Copy out exactly the lines from the one containing "Where should I" through the end of the records, and no pictures.

Saved entries:
= = = = = = =

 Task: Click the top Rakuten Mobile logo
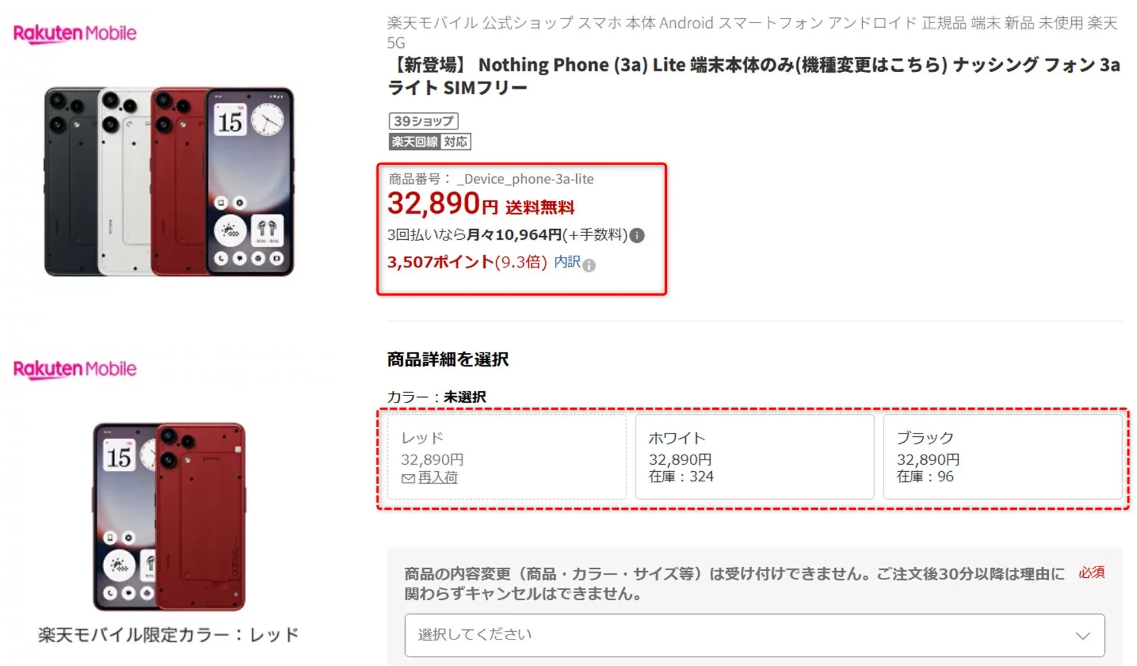coord(75,34)
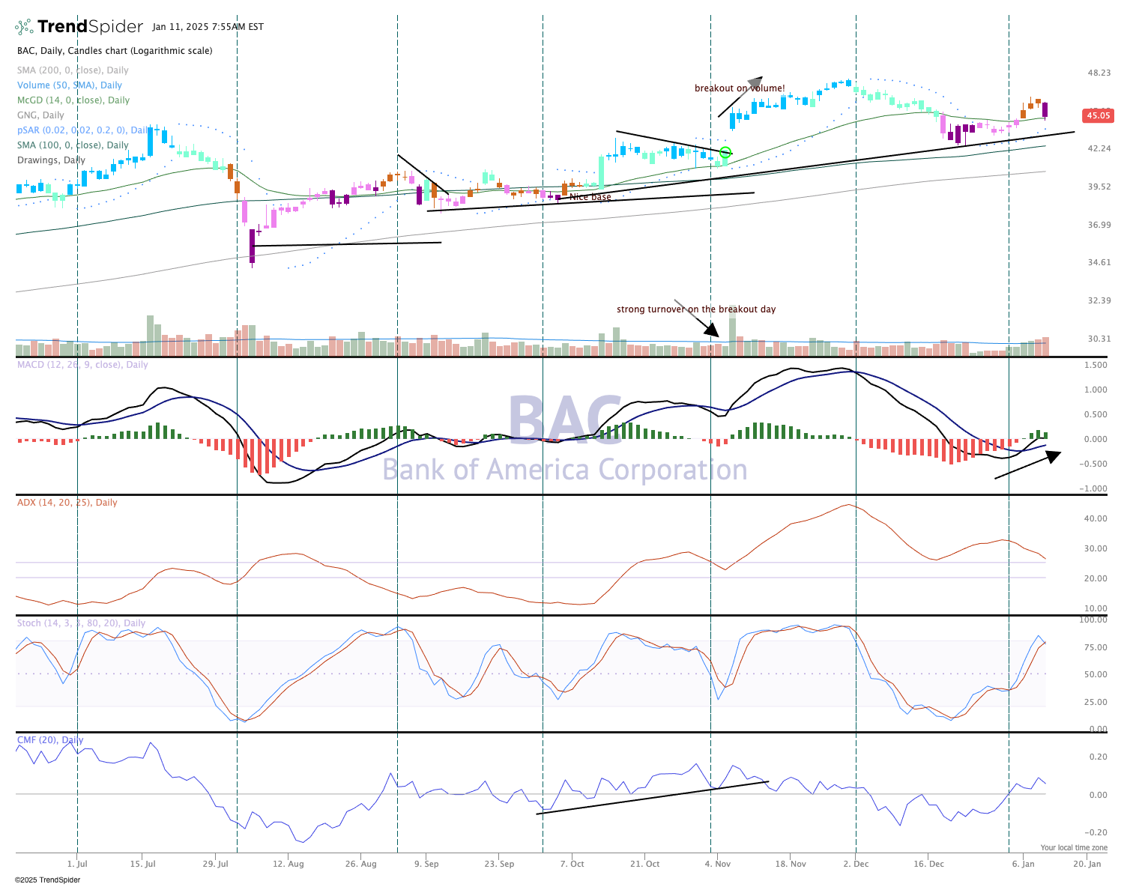Click the upward arrow in the MACD panel
The height and width of the screenshot is (887, 1130).
[1028, 464]
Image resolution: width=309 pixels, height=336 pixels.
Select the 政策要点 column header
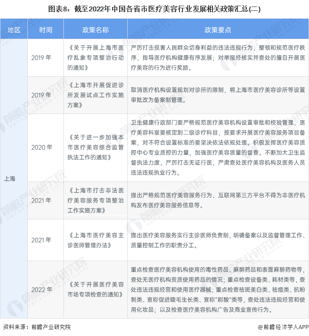pos(218,30)
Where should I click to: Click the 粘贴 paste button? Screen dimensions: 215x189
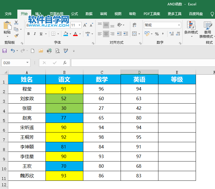pyautogui.click(x=7, y=28)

= = = = = = =

- Task answer -
Where should I click to: Click the 粘贴 paste button? Screen dimensions: 215x189
pyautogui.click(x=7, y=28)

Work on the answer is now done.